Response: After discussing the comment and studying the subject, we feel that the study of the participation of platelets in the process of metastases is out of the scope of the present review for the following reasons: on the one hand, we are not focusing in the process of metastasis but in the effects of radiation on the tumor niche in the context of immunotherapy and, secondly, as our main subject is the lymphatic vasculature that is deprived of platelets, we think they are not relevant to the biology of tumor lymphatics.

Reviewer 3 Report

Suarez et al., described in there review the role radiotherapy and immunotherapy to modulate lymphatic function the use in therapy.

 This is a very interesting and well-written review. I really enjoyed reading this article.

There is only a very minor point of criticism: The figures are well-done however, some parts are very small and the figures are somehow overloaded (in particular Fig.3).
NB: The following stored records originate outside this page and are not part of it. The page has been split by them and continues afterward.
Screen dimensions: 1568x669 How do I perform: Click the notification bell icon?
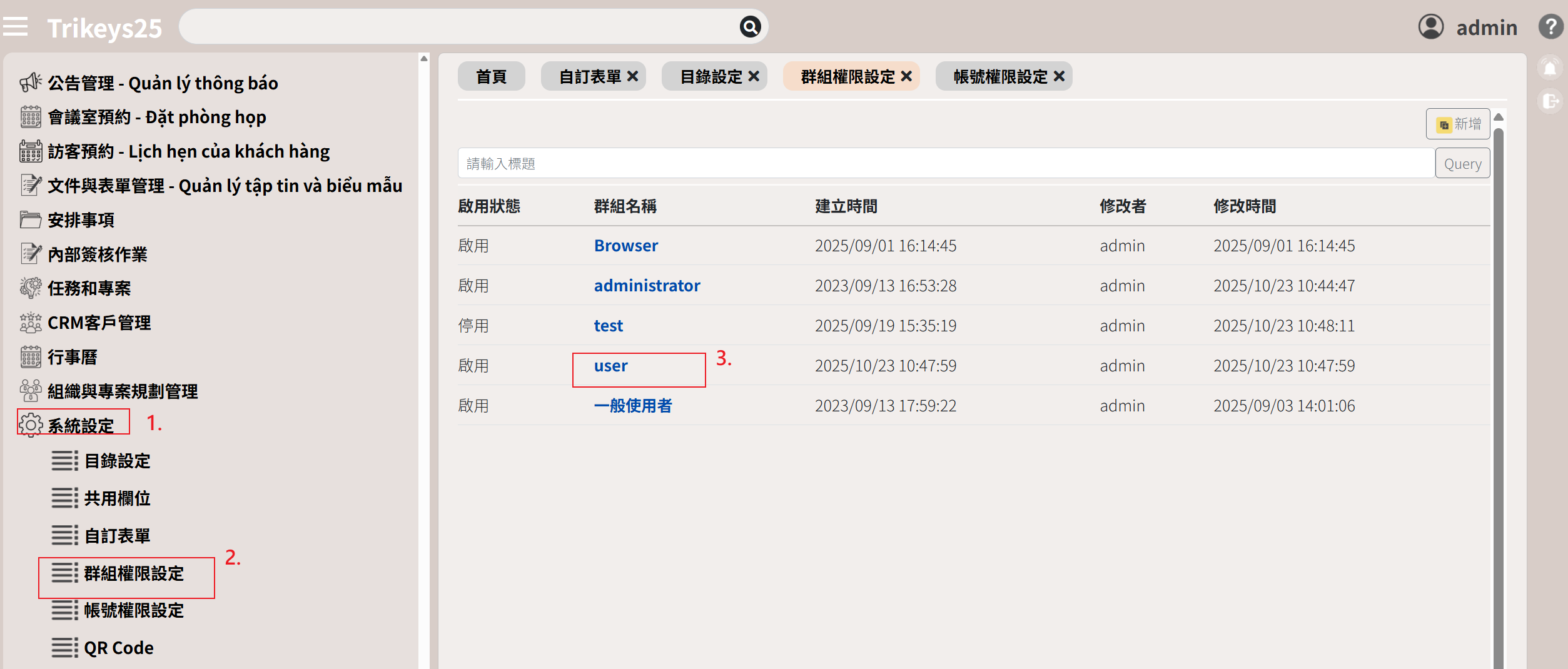(1550, 68)
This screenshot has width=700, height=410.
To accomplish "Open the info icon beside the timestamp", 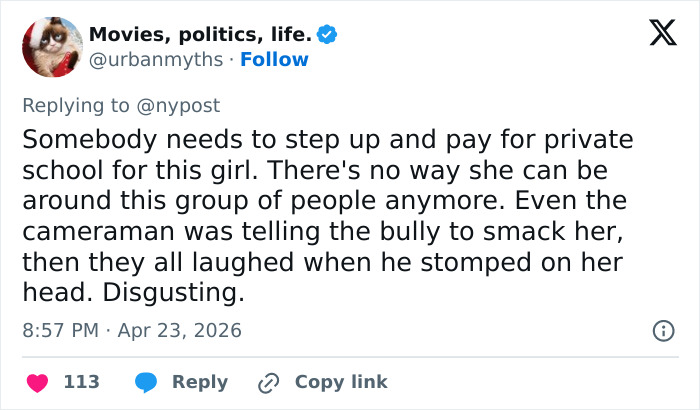I will [662, 330].
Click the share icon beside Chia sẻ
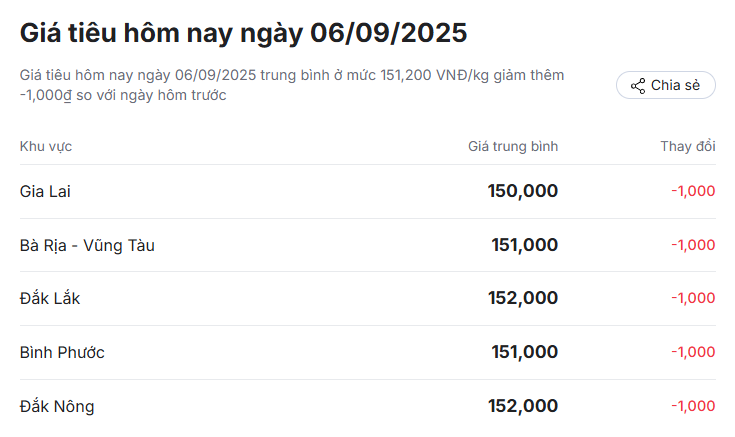Viewport: 735px width, 437px height. pyautogui.click(x=637, y=86)
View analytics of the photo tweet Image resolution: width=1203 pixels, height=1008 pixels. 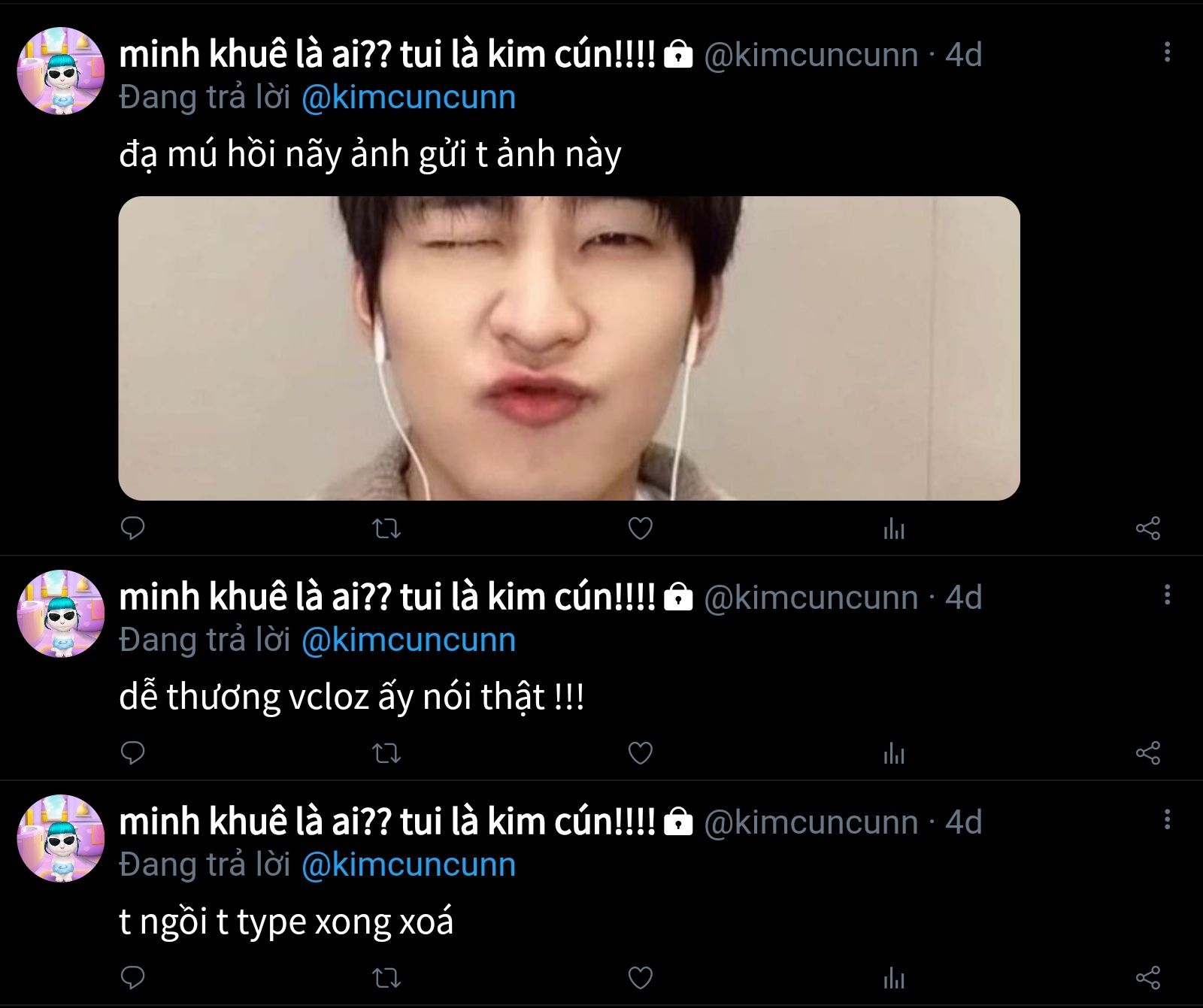(x=894, y=529)
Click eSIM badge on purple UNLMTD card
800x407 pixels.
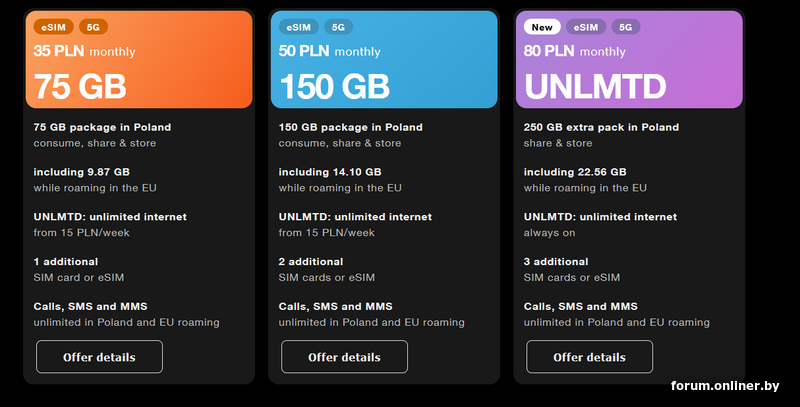[586, 27]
In addition the authors used very light colours (yellow, orange) that is sometimes not easy to distinguish.

Author Response

Suarez et al., described in their review the role of radiotherapy and immunotherapy to modulate lymphatic function the use in therapy.

This is a very interesting and well-written review. I really enjoyed reading this article.

Response: We appreciate this positive review and tried to improve the clarity of the figures as suggested by the reviewer.  

1-There is only a very minor point of criticism: The figures are well-done however, some parts are very small and the figures are somehow overloaded (in particular Fig.3). In addition the authors used very light colors (yellow, orange) that are sometimes not easy to distinguish.

Response: Thank you very much for your advice and the useful feedback. We have reviewed all the figures and changed the lighter colors to darker ones to ensure image clarity. In addition, we have eliminated the text on figure 3 and added it to the corresponding  figure legend.